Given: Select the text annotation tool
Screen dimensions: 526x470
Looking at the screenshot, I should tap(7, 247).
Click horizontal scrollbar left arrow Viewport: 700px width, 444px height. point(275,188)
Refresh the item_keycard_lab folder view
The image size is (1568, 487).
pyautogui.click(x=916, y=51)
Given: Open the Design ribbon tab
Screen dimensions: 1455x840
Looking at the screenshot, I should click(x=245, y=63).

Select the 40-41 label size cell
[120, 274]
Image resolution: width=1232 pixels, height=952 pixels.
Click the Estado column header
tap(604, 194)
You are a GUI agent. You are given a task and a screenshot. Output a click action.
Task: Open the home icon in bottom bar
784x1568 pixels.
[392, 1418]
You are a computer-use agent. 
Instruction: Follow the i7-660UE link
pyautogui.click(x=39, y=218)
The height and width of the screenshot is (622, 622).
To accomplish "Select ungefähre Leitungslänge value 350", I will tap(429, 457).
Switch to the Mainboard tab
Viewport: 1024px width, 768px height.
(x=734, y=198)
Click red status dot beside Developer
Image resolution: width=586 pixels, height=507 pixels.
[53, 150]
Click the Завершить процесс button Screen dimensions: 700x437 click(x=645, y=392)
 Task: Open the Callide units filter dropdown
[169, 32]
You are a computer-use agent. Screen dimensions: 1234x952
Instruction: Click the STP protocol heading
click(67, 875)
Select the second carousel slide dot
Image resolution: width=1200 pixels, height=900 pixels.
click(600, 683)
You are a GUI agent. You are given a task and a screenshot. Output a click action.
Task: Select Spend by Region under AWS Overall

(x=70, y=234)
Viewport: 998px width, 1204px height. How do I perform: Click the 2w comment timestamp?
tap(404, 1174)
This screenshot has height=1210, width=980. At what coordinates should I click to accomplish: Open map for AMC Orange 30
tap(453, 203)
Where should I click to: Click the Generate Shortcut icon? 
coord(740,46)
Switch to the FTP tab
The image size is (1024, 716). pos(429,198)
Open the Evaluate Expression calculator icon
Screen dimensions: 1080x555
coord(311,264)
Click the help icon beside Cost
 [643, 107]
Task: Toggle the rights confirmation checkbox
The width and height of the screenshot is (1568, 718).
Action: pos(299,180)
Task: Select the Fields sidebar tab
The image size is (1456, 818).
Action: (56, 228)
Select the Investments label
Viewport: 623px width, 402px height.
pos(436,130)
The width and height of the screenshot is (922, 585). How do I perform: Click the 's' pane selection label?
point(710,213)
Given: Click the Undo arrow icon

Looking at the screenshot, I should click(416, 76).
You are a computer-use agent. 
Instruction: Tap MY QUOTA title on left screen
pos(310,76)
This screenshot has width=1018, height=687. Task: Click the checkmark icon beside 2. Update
_ _ _ _ _ _ _
• [Problem statement] Each record must be repeated exactly as it appears above.

• [Solved exercise]
Given: Select the text annotation tool
Screen dimensions: 526x470
Looking at the screenshot, I should tap(7, 247).
Click horizontal scrollbar left arrow Viewport: 700px width, 444px height. point(275,188)
Refresh the item_keycard_lab folder view
The image size is (1568, 487).
pyautogui.click(x=916, y=51)
Given: Open the Design ribbon tab
Screen dimensions: 1455x840
Looking at the screenshot, I should click(x=245, y=63).

Select the 40-41 label size cell
[120, 274]
Image resolution: width=1232 pixels, height=952 pixels.
Click the Estado column header
tap(604, 194)
You are a GUI agent. You are given a task and a screenshot. Output a click action.
Task: Open the home icon in bottom bar
784x1568 pixels.
[392, 1418]
You are a computer-use agent. 
Instruction: Follow the i7-660UE link
pyautogui.click(x=39, y=218)
The height and width of the screenshot is (622, 622).
To accomplish "Select ungefähre Leitungslänge value 350", I will tap(429, 457).
Switch to the Mainboard tab
Viewport: 1024px width, 768px height.
(x=734, y=198)
Click red status dot beside Developer
Image resolution: width=586 pixels, height=507 pixels.
[53, 150]
Click the Завершить процесс button Screen dimensions: 700x437 click(x=645, y=392)
 Task: Open the Callide units filter dropdown
[169, 32]
You are a computer-use agent. Screen dimensions: 1234x952
Instruction: Click the STP protocol heading
click(67, 875)
Select the second carousel slide dot
Image resolution: width=1200 pixels, height=900 pixels.
click(600, 683)
You are a GUI agent. You are given a task and a screenshot. Output a click action.
Task: Select Spend by Region under AWS Overall

(x=70, y=234)
Viewport: 998px width, 1204px height. How do I perform: Click the 2w comment timestamp?
tap(404, 1174)
This screenshot has height=1210, width=980. At what coordinates should I click to accomplish: Open map for AMC Orange 30
tap(453, 203)
Where should I click to: Click the Generate Shortcut icon? 
coord(740,46)
Switch to the FTP tab
The image size is (1024, 716). pos(429,198)
Open the Evaluate Expression calculator icon
Screen dimensions: 1080x555
coord(311,264)
Click the help icon beside Cost
 [643, 107]
Task: Toggle the rights confirmation checkbox
The width and height of the screenshot is (1568, 718).
Action: pos(299,180)
Task: Select the Fields sidebar tab
The image size is (1456, 818).
Action: (56, 228)
Select the Investments label
Viewport: 623px width, 402px height.
pos(436,130)
The width and height of the screenshot is (922, 585). How do I perform: Click the 's' pane selection label?
point(710,213)
Given: Click the Undo arrow icon

Looking at the screenshot, I should click(416, 76).
You are a computer-use agent. 
Instruction: Tap MY QUOTA title on left screen
pos(310,76)
This screenshot has width=1018, height=687. Task: Click the checkmark icon beside 2. Update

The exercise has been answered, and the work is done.